Mendengar suara mereka bertiga, Cain pun berusaha membuka matanya.
Dia memang terkejut ketika melihat sosok mereka bertiga tepat di depan matanya. Namun Cain lebih terkejut dengan kenyataan bahwa Lizabeth tidur sambil memeluk dirinya.
“…Cain-sama… kalau soal ini… aku tidak bisa…”
Melihat Darmeshia membuat ekspresi seolah sulit berkata-kata, Cain pun segera mengelengkan kepalanya.
“Tidak, Darmeshia…. Aku memang tidur satu ranjang… tapi entah sejak kapan Lizabeth menempel…”
Ketika Cain berusaha membuat alasan, tiba-tiba udara disekitar seolah membeku.

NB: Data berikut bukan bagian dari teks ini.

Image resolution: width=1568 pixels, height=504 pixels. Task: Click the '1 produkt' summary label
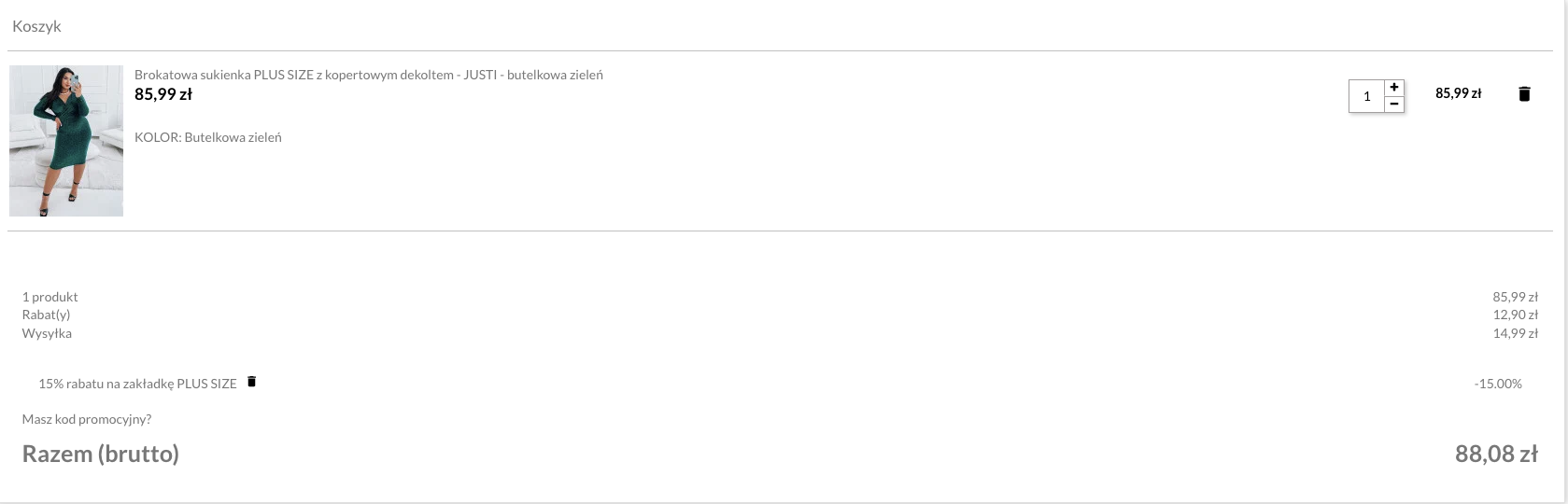50,297
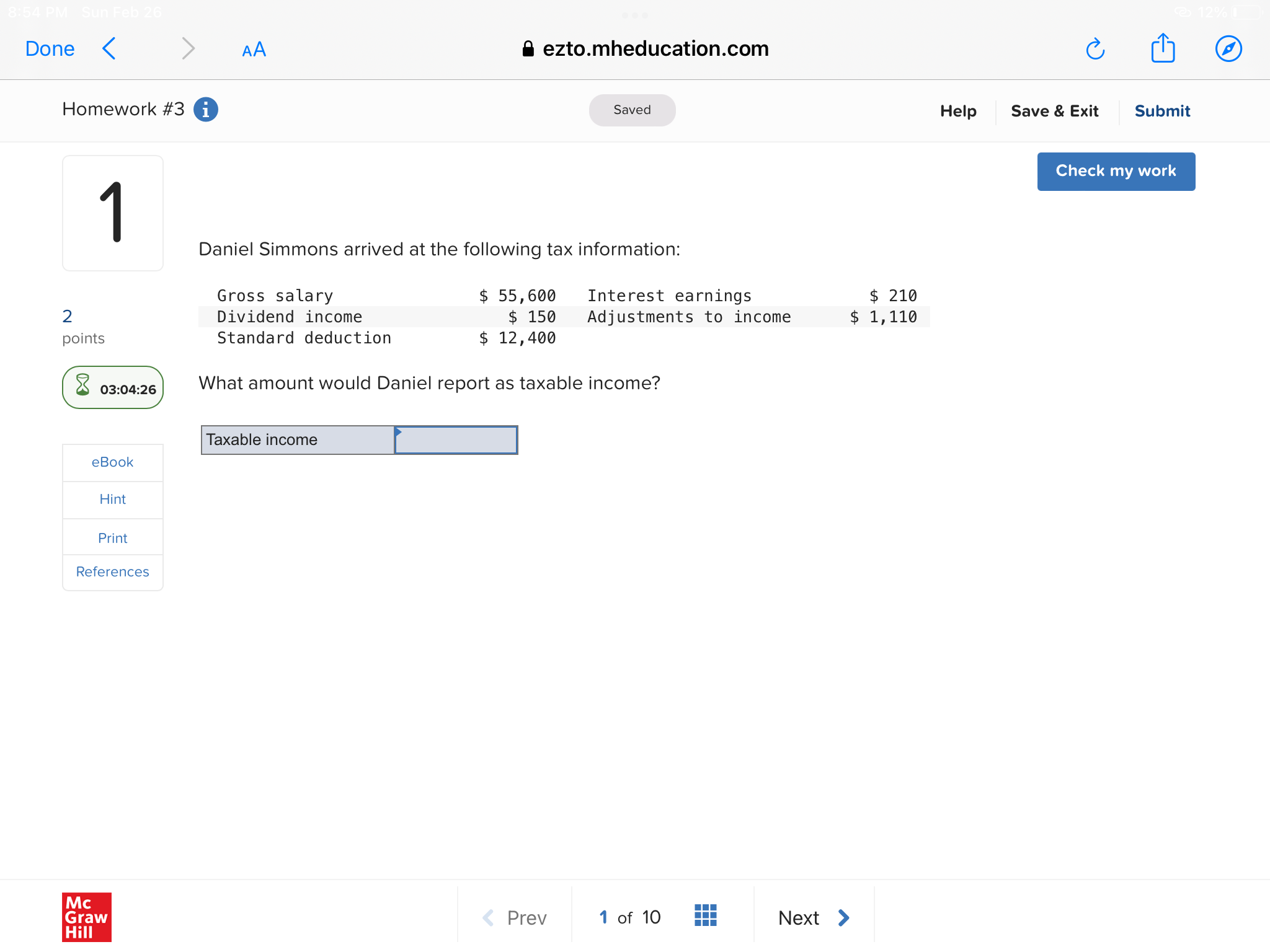The height and width of the screenshot is (952, 1270).
Task: Click the hourglass timer badge
Action: click(113, 388)
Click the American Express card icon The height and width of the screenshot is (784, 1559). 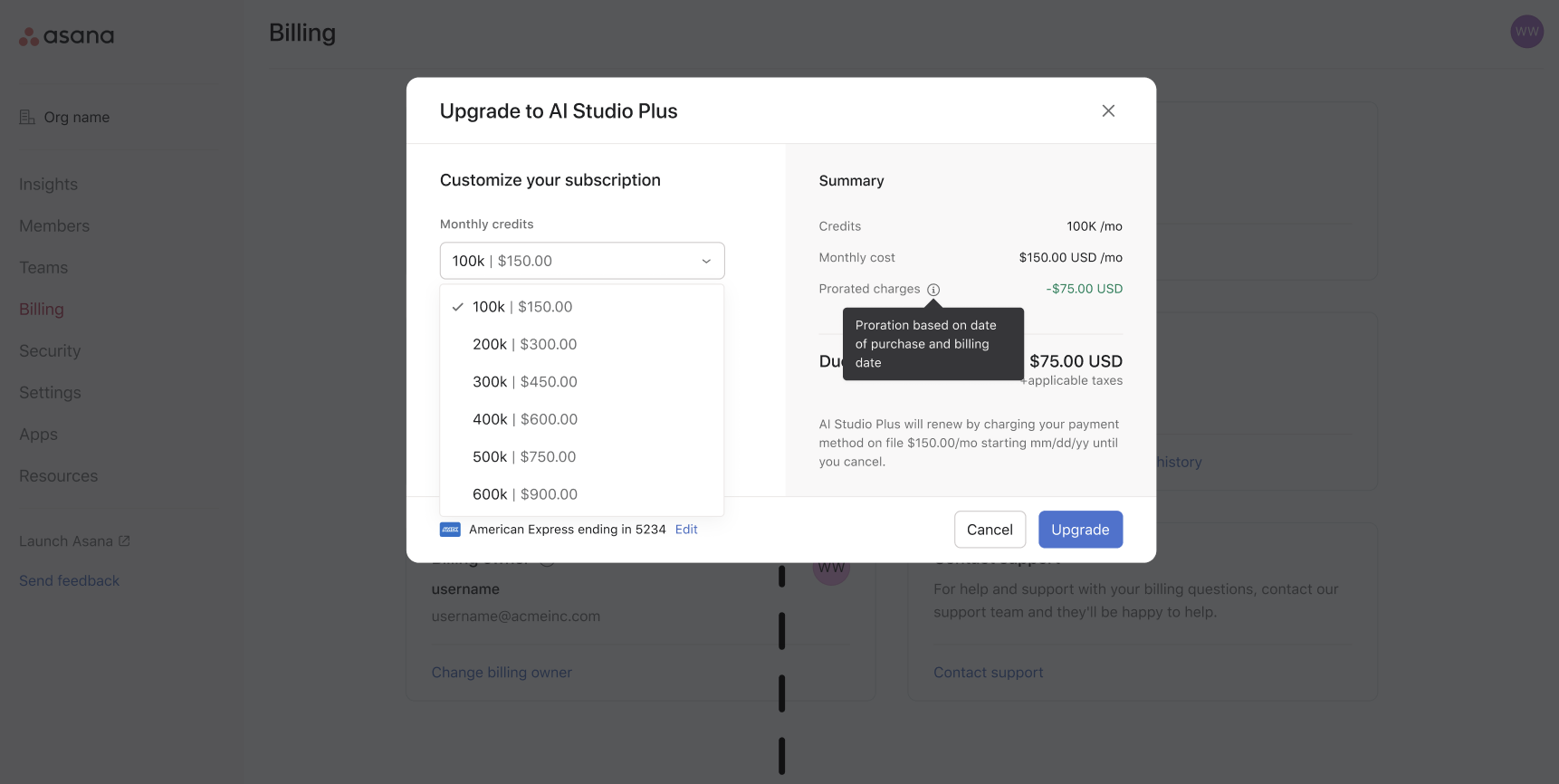pos(450,529)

“Cain-sama, apa anda mau bilang kalau semua ini cuma main-main??? Nee~ Seto-sama… kamu juga tahu kalau bermain-main itu tidak boleh kan???”
Refane meminta persetujuan Seto sambil menatapnya dengan tatapan dingin. Cain pun mulai berkeringat dingin ketika ia teringat Darmeshia pernah babak belur dan hampir terbunuh ketika mencoba menegahi masalah Seto dengan istrinya.
Dalam diam Seto mengangguk berkali-kali sedangkan Darmeshia selangkah demi selangkah meninggalkan ruangan tanpa membuat suara.
Cain perlahan menggunacangakn bahunya agar Lizabeth yang ada dipelukannya ikut menjelaskan. Lizabeth perlahan membuka matanya, dan ketika ia melihat orang-orang pipinya mulai memerah.
“Tidak, ini bukan saatnya tersiu malu…. Lizabeth juga tolong jelaskan… ”
Cain segera mengganti pakaiannya dan menuju ke ruang tamu untuk menjelaskan kepada Refane yang terus melihat dirinya dengan tatapan dingin.